The problem:
Extract the full set of records, then give each one again exactly.

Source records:
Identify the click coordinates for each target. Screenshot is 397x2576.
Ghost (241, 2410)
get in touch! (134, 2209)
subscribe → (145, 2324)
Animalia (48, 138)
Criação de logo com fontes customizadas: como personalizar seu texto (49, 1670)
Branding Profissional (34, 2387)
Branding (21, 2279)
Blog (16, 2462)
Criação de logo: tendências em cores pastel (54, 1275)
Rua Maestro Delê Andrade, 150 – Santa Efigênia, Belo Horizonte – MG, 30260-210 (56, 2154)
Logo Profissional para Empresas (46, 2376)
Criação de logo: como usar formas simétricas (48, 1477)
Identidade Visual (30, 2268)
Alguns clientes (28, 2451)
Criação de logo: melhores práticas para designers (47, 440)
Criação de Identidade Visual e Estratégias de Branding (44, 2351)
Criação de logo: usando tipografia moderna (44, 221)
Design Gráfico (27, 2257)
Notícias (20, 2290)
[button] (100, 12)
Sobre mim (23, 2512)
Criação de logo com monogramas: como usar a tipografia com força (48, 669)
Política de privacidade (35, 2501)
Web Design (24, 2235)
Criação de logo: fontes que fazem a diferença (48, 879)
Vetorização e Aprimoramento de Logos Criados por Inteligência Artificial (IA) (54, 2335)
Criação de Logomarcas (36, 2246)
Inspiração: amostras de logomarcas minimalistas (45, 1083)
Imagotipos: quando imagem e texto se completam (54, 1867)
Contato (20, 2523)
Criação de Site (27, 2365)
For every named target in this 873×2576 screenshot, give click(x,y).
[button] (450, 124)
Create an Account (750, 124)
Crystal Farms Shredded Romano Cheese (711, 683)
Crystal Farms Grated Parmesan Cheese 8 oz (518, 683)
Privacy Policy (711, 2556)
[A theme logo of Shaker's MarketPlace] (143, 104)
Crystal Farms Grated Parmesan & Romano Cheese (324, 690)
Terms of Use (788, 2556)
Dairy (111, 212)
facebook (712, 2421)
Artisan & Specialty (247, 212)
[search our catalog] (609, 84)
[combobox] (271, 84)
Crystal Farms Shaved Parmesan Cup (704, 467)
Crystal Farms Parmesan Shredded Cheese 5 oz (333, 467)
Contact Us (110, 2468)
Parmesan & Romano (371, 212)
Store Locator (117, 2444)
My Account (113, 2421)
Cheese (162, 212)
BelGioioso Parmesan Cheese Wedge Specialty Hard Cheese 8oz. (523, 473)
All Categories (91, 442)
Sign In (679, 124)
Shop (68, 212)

Reply to the task:
Identify the click coordinates for each target. Screenshot is 397x2576.
Ghost (241, 2410)
get in touch! (134, 2209)
subscribe → (145, 2324)
Animalia (48, 138)
Criação de logo com fontes customizadas: como personalizar seu texto (49, 1670)
Branding Profissional (34, 2387)
Branding (21, 2279)
Blog (16, 2462)
Criação de logo: tendências em cores pastel (54, 1275)
Rua Maestro Delê Andrade, 150 – Santa Efigênia, Belo Horizonte – MG, 30260-210 (56, 2154)
Logo Profissional para Empresas (46, 2376)
Criação de logo: como usar formas simétricas (48, 1477)
Identidade Visual (30, 2268)
Alguns clientes (28, 2451)
Criação de logo: melhores práticas para designers (47, 440)
Criação de Identidade Visual e Estratégias de Branding (44, 2351)
Criação de logo: usando tipografia moderna (44, 221)
Design Gráfico (27, 2257)
Notícias (20, 2290)
[button] (100, 12)
Sobre mim (23, 2512)
Criação de logo com monogramas: como usar a tipografia com força (48, 669)
Política de privacidade (35, 2501)
Web Design (24, 2235)
Criação de logo: fontes que fazem a diferença (48, 879)
Vetorização e Aprimoramento de Logos Criados por Inteligência Artificial (IA) (54, 2335)
Criação de Logomarcas (36, 2246)
Inspiração: amostras de logomarcas minimalistas (45, 1083)
Imagotipos: quando imagem e texto se completam (54, 1867)
Contato (20, 2523)
Criação de Site (27, 2365)
For every named target in this 873×2576 screenshot, give click(x,y).
[button] (450, 124)
Create an Account (750, 124)
Crystal Farms Shredded Romano Cheese (711, 683)
Crystal Farms Grated Parmesan Cheese 8 oz (518, 683)
Privacy Policy (711, 2556)
[A theme logo of Shaker's MarketPlace] (143, 104)
Crystal Farms Grated Parmesan & Romano Cheese (324, 690)
Terms of Use (788, 2556)
Dairy (111, 212)
facebook (712, 2421)
Artisan & Specialty (247, 212)
[search our catalog] (609, 84)
[combobox] (271, 84)
Crystal Farms Shaved Parmesan Cup (704, 467)
Crystal Farms Parmesan Shredded Cheese 5 oz (333, 467)
Contact Us (110, 2468)
Parmesan & Romano (371, 212)
Store Locator (117, 2444)
My Account (113, 2421)
Cheese (162, 212)
BelGioioso Parmesan Cheese Wedge Specialty Hard Cheese 8oz. (523, 473)
All Categories (91, 442)
Sign In (679, 124)
Shop (68, 212)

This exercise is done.